SELECTED TEXT:
================================

Mental health professionals and advocates typically make an even stronger push during September to educate the public during National Suicide Prevention Month. This year, Westchester County is going one step further.

Last week the county announced it will be dedicating space at Ridge Road Park in Hartsdale to create The Healing Garden, a quiet location for a memorial in the 236-acre facility. It will include flowers, trees, walkways and benches in a circular shape to give friends and relatives grieving the loss of a loved one to suicide a chance for quiet reflection and remembrance.

For the second year, the park is also being outfitted with pinwheels to commemorate the lives lost in Westchester and highlight the resources available to those in need and their families.

“Go by at any time. It’s a great place,” said Marie Considine, executive director of the National Alliance on Mental Illness (NAMI) Westchester. “Its already cut out where the garden will be and there’s a sign there designating the spot so you can’t miss it.”

Last year County Executive George Latimer convened a planning committee consisting of mental health advocates and professionals, relatives of suicide victims and county officials to seek recommendations for how the site should be designed. Last week, the first flower was ceremonially planted at the garden’s symbolic groundbreaking.

================================

DATA SHOWN:
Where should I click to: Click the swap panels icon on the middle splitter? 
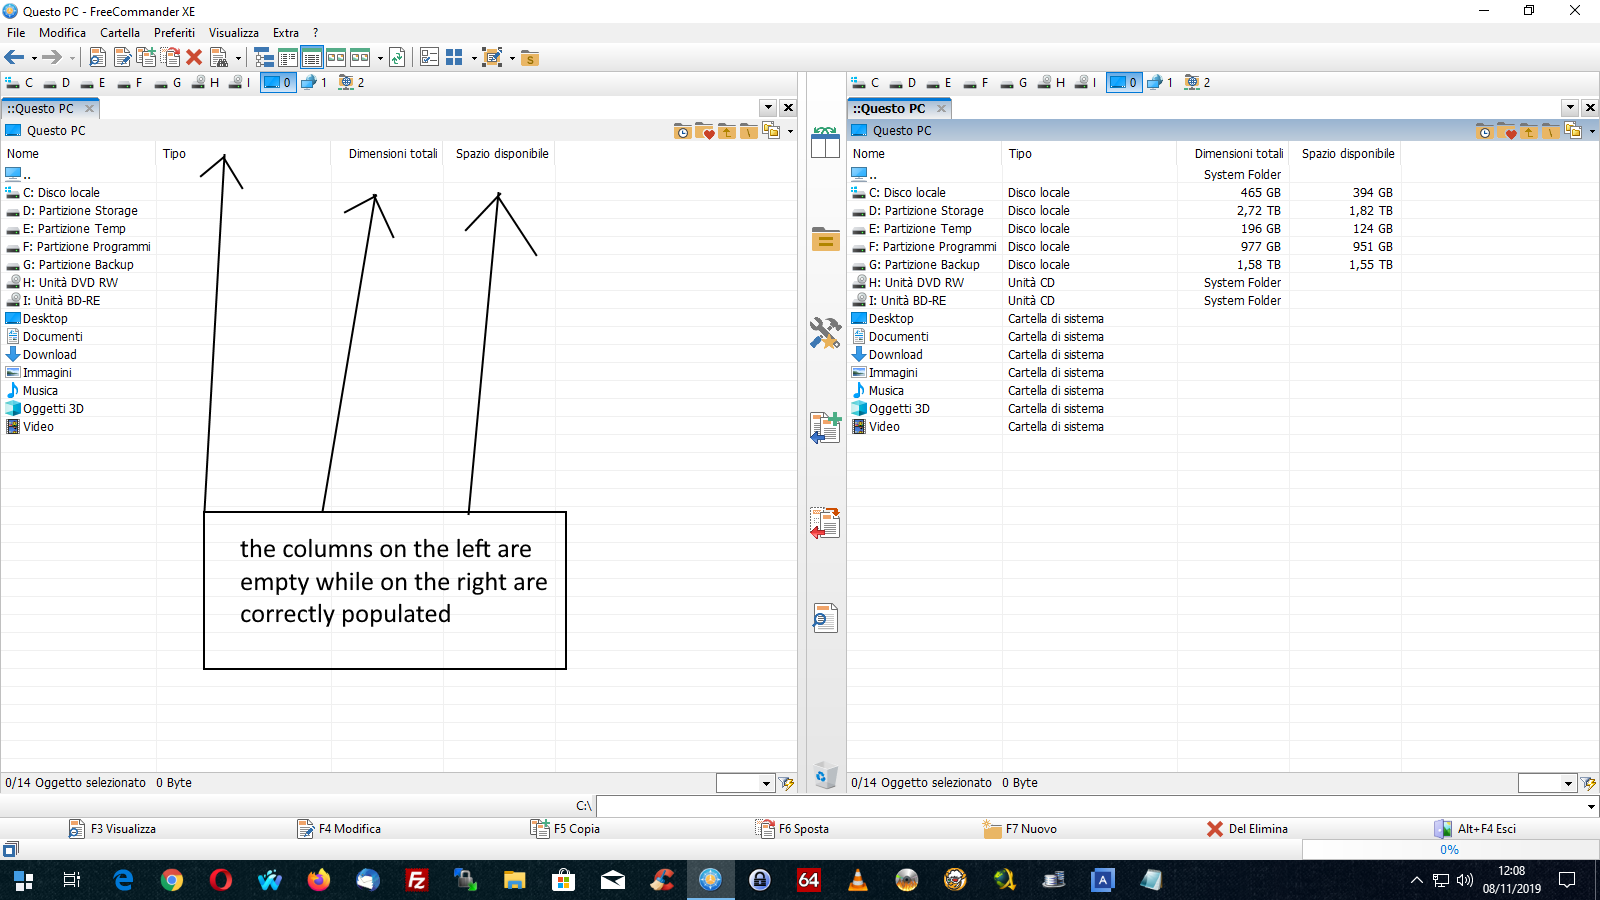click(x=825, y=143)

================================

WRITTEN TASK:
Carry on the article about Westchester County's Healing Garden from its last sentence. The listing isn't needed for this.

RESULT FOR THIS EXERCISE:
Latimer said the garden will help with public education about the issue. In the United States, there is a suicide every 11 minutes, according to Michael Orth, commissioner of the county Department of Community Mental Health. Last year there were 65 Westchester residents who died by suicide.

“The Healing Garden at Ridge Road Park is going to help with awareness for suicide prevention, it creates a quiet place for the loved ones to remember those that they’ve lost and it’s going to be consisting of a variety of trees and pathways and benches in a circular shape so that it represents a reflection of those that we lost and those that have survived,” Latimer said.

Orth said that among the other suicide prevention projects that the county continues to focus on is its programs involving faith leaders in their communities, a monthly college collaborative to meet with students at schools and various public education campaigns designed to get word out about how those who are suffering can receive the assistance they need.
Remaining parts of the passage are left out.